## TASK GOAL
Update all of the rows below so that "screenshot" becomes "page" wherever it appears, keeping everything else unchanged.

## DATA FOR THIS TASK

'''

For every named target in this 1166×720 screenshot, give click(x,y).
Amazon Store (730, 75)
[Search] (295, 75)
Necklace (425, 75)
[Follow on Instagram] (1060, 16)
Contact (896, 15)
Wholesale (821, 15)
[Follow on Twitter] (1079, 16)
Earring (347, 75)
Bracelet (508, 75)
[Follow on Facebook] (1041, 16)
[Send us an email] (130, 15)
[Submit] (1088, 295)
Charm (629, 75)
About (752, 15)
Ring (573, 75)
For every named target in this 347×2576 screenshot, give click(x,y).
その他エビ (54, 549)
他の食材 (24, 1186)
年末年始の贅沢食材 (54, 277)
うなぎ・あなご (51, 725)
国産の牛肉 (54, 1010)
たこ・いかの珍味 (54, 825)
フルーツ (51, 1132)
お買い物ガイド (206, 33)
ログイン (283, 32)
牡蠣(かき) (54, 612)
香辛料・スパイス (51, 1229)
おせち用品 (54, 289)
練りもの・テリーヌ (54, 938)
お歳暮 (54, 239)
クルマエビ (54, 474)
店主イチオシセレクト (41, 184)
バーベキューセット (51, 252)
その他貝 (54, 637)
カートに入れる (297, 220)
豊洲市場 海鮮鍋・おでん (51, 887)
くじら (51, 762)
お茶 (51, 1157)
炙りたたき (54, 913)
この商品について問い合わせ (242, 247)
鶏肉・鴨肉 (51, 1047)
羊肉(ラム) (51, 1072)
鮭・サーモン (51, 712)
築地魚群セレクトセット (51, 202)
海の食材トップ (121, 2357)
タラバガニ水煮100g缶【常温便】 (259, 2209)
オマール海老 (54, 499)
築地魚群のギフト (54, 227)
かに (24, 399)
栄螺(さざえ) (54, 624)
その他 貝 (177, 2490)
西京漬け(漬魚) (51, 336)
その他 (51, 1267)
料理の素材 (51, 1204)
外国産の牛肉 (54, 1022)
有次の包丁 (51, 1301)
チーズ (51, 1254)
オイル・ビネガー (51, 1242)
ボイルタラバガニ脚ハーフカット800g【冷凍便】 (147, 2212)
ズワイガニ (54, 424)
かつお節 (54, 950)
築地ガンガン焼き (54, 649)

'''

## ANSWER TO THIS PROBLEM
For every named target in this 1166×720 page, give click(x,y).
Amazon Store (730, 75)
[Search] (295, 75)
Necklace (425, 75)
[Follow on Instagram] (1060, 16)
Contact (896, 15)
Wholesale (821, 15)
[Follow on Twitter] (1079, 16)
Earring (347, 75)
Bracelet (508, 75)
[Follow on Facebook] (1041, 16)
[Send us an email] (130, 15)
[Submit] (1088, 295)
Charm (629, 75)
About (752, 15)
Ring (573, 75)
For every named target in this 347×2576 page, give click(x,y).
その他エビ (54, 549)
他の食材 (24, 1186)
年末年始の贅沢食材 (54, 277)
うなぎ・あなご (51, 725)
国産の牛肉 (54, 1010)
たこ・いかの珍味 (54, 825)
フルーツ (51, 1132)
お買い物ガイド (206, 33)
ログイン (283, 32)
牡蠣(かき) (54, 612)
香辛料・スパイス (51, 1229)
おせち用品 (54, 289)
練りもの・テリーヌ (54, 938)
お歳暮 (54, 239)
クルマエビ (54, 474)
店主イチオシセレクト (41, 184)
バーベキューセット (51, 252)
その他貝 (54, 637)
カートに入れる (297, 220)
豊洲市場 海鮮鍋・おでん (51, 887)
くじら (51, 762)
お茶 (51, 1157)
炙りたたき (54, 913)
この商品について問い合わせ (242, 247)
鶏肉・鴨肉 (51, 1047)
羊肉(ラム) (51, 1072)
鮭・サーモン (51, 712)
築地魚群セレクトセット (51, 202)
海の食材トップ (121, 2357)
タラバガニ水煮100g缶【常温便】 (259, 2209)
オマール海老 (54, 499)
築地魚群のギフト (54, 227)
かに (24, 399)
栄螺(さざえ) (54, 624)
その他 貝 (177, 2490)
西京漬け(漬魚) (51, 336)
その他 (51, 1267)
料理の素材 (51, 1204)
外国産の牛肉 (54, 1022)
有次の包丁 (51, 1301)
チーズ (51, 1254)
オイル・ビネガー (51, 1242)
ボイルタラバガニ脚ハーフカット800g【冷凍便】 (147, 2212)
ズワイガニ (54, 424)
かつお節 (54, 950)
築地ガンガン焼き (54, 649)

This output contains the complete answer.